Tao Liu
Brown University School of Public Health, USA
Scientific Tracks Abstracts: J Biom Biostat
The World Health Organization (WHO) guidelines for monitoring the effectiveness of human immunodeficiency virus (HIV) treatment in resource-limited settings are mostly based on clinical and immunological markers (e.g., CD4 cell counts). Recent research however indicates that the guidelines are inadequate and can result in high error rates. Viral load (VL) is considered the â??gold standard,â? yet its widespread use is limited by cost and infrastructure. In this talk, a two-step diagnostic algorithm is presented that uses information from routinely collected clinical and immunological markers to guide a selective and targeted use of VL testing for diagnosing HIV treatment failure, under the assumption that VL testing is available only at a certain portion of patient visits. The proposed algorithm identifies the patient subpopulation, such that the use of limited VL testing on them minimizes a predefined risk (e.g., misdiagnosis error rate). Diagnostic properties of our proposed algorithm are demonstrated by simulations. The method is illustrated using data from an HIV clinic in Rhode Island, and results show considerable promise for improving the effectiveness of HIV treatment monitoring in resource limited settings.
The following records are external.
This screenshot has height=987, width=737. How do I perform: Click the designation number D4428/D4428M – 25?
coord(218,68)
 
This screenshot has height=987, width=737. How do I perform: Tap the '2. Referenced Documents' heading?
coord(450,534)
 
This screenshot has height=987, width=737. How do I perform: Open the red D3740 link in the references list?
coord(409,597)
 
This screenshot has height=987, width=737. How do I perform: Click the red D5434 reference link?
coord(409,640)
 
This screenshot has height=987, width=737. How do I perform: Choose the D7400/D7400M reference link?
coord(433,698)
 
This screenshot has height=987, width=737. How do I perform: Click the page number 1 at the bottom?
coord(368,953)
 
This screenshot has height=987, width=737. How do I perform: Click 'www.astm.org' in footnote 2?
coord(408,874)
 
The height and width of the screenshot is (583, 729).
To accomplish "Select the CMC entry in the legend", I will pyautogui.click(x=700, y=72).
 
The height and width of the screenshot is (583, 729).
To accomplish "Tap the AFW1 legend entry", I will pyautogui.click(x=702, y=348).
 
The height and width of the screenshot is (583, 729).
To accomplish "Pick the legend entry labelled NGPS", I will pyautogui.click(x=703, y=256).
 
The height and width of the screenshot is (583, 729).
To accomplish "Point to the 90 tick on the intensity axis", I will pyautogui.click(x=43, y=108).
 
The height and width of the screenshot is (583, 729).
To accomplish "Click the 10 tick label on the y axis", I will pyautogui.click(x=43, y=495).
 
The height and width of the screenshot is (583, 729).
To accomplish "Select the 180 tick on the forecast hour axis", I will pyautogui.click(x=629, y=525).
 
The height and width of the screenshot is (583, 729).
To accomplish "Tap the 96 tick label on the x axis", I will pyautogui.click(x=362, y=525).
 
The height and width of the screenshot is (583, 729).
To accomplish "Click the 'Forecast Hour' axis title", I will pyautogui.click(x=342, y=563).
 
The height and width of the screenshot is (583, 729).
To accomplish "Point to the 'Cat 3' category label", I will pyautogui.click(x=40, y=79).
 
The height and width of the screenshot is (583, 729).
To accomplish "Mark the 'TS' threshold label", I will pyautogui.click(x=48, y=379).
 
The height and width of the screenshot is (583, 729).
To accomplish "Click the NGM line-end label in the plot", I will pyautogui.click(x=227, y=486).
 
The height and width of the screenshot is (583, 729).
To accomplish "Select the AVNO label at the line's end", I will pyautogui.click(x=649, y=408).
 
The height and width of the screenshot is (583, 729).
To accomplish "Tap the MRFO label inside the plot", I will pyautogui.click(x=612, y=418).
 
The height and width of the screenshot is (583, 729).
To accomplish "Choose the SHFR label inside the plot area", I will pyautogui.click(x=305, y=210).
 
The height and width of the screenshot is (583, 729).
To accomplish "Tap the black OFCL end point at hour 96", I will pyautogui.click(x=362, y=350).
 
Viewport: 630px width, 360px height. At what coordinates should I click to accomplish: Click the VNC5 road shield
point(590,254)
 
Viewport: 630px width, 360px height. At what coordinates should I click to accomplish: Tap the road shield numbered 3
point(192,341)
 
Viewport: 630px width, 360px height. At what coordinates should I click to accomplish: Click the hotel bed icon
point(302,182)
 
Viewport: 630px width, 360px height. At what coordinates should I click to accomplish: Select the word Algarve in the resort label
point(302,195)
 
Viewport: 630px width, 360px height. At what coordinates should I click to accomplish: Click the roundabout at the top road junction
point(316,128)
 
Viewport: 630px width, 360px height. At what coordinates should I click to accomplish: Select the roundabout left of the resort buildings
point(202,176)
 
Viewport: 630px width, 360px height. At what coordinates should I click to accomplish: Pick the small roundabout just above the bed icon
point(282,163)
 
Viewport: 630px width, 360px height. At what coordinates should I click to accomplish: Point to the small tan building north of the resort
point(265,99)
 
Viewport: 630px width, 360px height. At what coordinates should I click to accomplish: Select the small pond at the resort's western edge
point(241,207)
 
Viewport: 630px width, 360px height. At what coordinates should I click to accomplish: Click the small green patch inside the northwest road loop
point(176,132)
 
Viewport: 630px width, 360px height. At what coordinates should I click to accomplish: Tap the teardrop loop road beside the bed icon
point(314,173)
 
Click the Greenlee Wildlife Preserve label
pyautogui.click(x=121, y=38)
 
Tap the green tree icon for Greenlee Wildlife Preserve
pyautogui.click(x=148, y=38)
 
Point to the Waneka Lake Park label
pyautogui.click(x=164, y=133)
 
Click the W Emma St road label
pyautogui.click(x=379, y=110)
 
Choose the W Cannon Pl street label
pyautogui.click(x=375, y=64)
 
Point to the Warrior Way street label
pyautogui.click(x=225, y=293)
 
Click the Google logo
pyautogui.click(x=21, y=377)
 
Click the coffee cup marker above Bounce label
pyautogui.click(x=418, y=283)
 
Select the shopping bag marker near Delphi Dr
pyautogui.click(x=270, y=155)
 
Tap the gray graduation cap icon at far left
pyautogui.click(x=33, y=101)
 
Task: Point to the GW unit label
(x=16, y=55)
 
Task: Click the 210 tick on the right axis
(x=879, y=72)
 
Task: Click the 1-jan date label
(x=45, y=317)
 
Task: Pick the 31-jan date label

Tao Liu has completed his PhD from the University of Pennsylvania. He is an Assistant Professor at Brown University, Associate Director of Data and Statistics Core of the Alcohol Research Center on HIV (ARCH) and a faculty member of the Center for Statistical Sciences (CSS) and Center for AIDS Research (CFAR). His research expertise includes “Design of clinical trials, clinical decision making, analysis of incomplete data, sensitivity analysis, and statistical causal inference”. His collaborative research interest focuses on the area of HIV/AIDS and related diseases.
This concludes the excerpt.